# Swan



## The Naturalist (Oct 13, 2007)

Last Friday I guided a young womens group on a tour of the Great Salt Lake Shorelands preserve. There must have been 500-600 swan on the ponds and boy, were they talking up a storm. Had some great looks through the spotting scope - wishing I was good with a camera.
Most of the young women hadn't seen swan in the wild. It was a great experience for them.


----------



## Riverrat77 (Sep 7, 2007)

I've called in bunches of them while hunting the lake shore (since you can't hunt the preserve, conveniently forgotten by quite a few folks out there) and there are lots that seem to roost over on some of the western most club areas as well. Thats cool that you're taking them on tours out there.... I bet with the freshwater ponds back in there, you could get some great pictures of nesting pairs of all sorts of birds. Here's some pics I got and a little video from the shore. These birds all started out over the clubs and then swung in either behind me or out in front.... too bad you can't swan hunt that far south on the GSL.

(Items drawn from a data source)
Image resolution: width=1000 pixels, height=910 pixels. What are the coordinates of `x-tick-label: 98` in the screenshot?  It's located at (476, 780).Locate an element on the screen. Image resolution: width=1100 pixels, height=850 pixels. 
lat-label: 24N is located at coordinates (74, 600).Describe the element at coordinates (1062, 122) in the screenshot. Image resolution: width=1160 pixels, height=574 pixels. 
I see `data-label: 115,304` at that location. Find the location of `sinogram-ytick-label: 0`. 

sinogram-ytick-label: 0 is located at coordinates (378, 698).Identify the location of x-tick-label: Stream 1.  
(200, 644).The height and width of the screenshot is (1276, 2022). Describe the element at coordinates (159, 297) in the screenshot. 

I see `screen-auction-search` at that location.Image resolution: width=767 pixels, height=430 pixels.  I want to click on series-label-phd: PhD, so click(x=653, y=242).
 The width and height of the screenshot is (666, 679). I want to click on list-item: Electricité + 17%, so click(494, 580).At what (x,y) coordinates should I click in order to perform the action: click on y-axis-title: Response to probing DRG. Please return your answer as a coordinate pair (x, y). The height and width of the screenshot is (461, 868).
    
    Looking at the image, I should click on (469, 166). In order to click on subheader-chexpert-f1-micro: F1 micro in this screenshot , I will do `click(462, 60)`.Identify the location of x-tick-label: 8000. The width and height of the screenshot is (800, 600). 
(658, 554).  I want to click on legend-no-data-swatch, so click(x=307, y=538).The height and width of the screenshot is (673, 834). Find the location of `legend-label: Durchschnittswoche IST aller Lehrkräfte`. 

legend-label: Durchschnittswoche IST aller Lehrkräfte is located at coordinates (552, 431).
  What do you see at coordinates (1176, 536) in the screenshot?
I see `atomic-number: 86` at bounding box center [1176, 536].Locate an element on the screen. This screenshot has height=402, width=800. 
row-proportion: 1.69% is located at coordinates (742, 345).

WORK REQUEST 1
In the swan thread, about how many swans did The Naturalist say were on the ponds?
WORK REQUEST 2
Can you turn the swan thread paragraph that begins "I've called in bunches of them" into a short bulleted list that keeps its main facts?
WORK REQUEST 3
Write what comes next in the swan thread, picking up after its last post.
The records were taken from a separate source and are unrelated to the swan thread.

RESPONSE AREA 1
Roughly 500 to 600.

RESPONSE AREA 2
- The writer has called in many swans while hunting the lake shore.
- The preserve can't be hunted, which quite a few people conveniently forget.
- Many swans seem to roost over some of the westernmost club areas.
- The writer thinks the tours are cool and guesses the freshwater ponds would offer great pictures of nesting pairs of many kinds of birds.
- The writer shares some pictures and a short video from the shore.
- The birds started out over the clubs, then swung in behind or in front of the writer.
- It's too bad swan hunting isn't allowed that far south on the Great Salt Lake.

RESPONSE AREA 3
----------



## dkhntrdstn (Sep 7, 2007)

> too bad you can't swan hunt that far south on the GSL.


You can hunt swans all the way to north temple and the free way heading out to wendover. So you can hunt swan there.


----------



## Riverrat77 (Sep 7, 2007)

dkhntrdstn said:


> > too bad you can't swan hunt that far south on the GSL.
> 
> 
> You can hunt swans all the way to north temple and the free way heading out to wendover. So you can hunt swan there.


 :shock: Really.... sweetness. I was kinda thinking about putting in this year (since Wendy has been good about letting me have money to mount birds lately) but I didn't want to have to bug a boater to take me out away from the crowds. Ha... swans out of a layout.... this should be interesting if I can get a tag. :lol:


----------



## shotgunwill (May 16, 2008)

Riverrat77 said:


> Ha... swans out of a layout....


Let's do it. My tag went un-filled last year.


----------



## dkhntrdstn (Sep 7, 2007)

Riverrat77 said:


> dkhntrdstn said:
> 
> 
> > > too bad you can't swan hunt that far south on the GSL.
> ...


yep you can hunt them there. I dont see them changing it this year so you should be fine. Hope it works out for you out there.


----------



## rick_rudder (Dec 31, 2007)

Most of the young women hadn't seen swan in the wild. It was a great experience for them.[/quote]

I love it whe the young ladys see my swan for the first time, it is great for everyone!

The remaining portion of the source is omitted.